Defining innovation for health through the lenses of accessibility
Significant improvements in the health status worldwide are universally recognized, but such gains are to be measured against the widening health inequalities among and within countries created by a largely dysfunctional global economic system.
Health and scientific knowledge have tremendously increased over the last decades, but the benefits of science are very unequally distributed, and they may not be sustainable if economic development is not pursued together with social and gender justice. Millions of people in low and middle-income countries have no or little access to the health services and tools that would allow them to address their priority needs. In particular, the lack of availability and accessibility of essential medical tools poses a major barrier to the realization of people’s right to health and enjoyment of the benefits of scientific progress, at a time when the scope of health challenges for low and middle income countries grows even wider, as a result of epidemiological transition.

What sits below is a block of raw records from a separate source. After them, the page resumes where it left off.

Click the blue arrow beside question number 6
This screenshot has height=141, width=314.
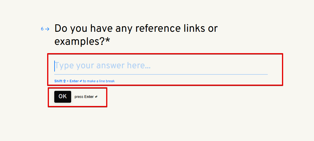(x=47, y=29)

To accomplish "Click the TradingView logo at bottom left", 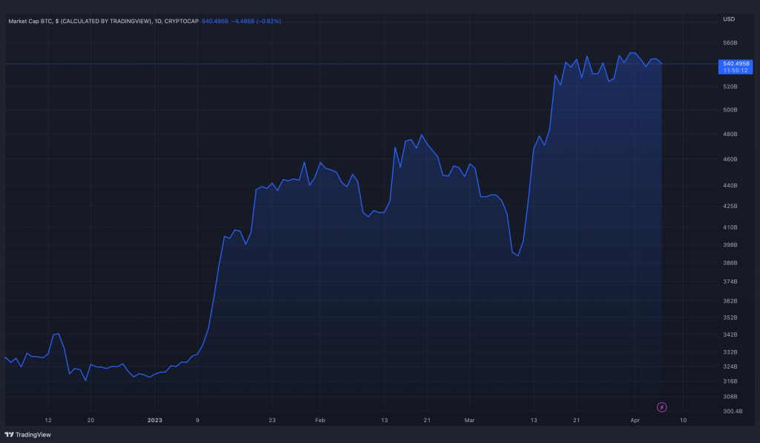I will click(27, 435).
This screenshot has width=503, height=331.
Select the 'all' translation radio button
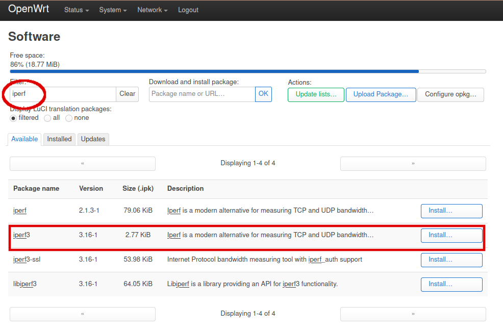pos(47,118)
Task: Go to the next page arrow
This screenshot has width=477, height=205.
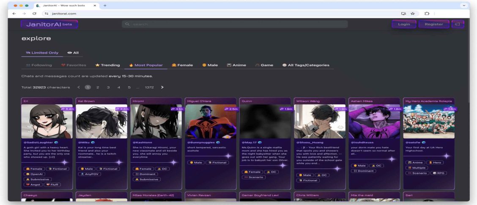Action: point(162,87)
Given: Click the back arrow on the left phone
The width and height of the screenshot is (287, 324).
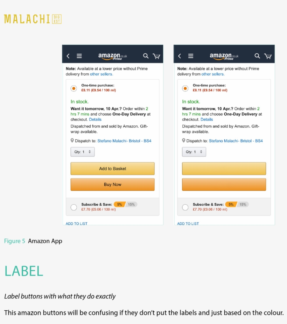Looking at the screenshot, I should click(x=68, y=55).
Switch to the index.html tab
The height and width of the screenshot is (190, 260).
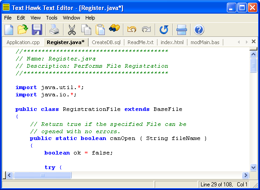click(172, 42)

The structural linkage between health and biomedical innovation and access to essential health tools was established in the report of the WHO Commission on Intellectual Property Rights, Innovation and Public Health (CIPIH Report, April 2006) : innovation is meaningless if its results are not reaching those in need. This strategic link forms the conceptual basis of the Global Strategy on Public Health, Innovation and Intellectual Property (GSPA, WHA61.21), the first consensual instrument negotiated and agreed upon by the international community to seriously tackle the 10/90 gap .
Innovation may mean different things to different people. Needs-driven innovation for health is a complex concept that covers a wide range of cultural, scientific, medical, social and economic issues. In order to be used, and thus solve the identified health problem that it aims to address, innovation needs to be primarily problem-oriented and population-oriented. That is the first step: people’s access to and informed participation in the process that allows relevant constituencies – small communities for that matter - to share, debate and prioritize their needs; as well as, possibly, to define the best approaches to overcome them.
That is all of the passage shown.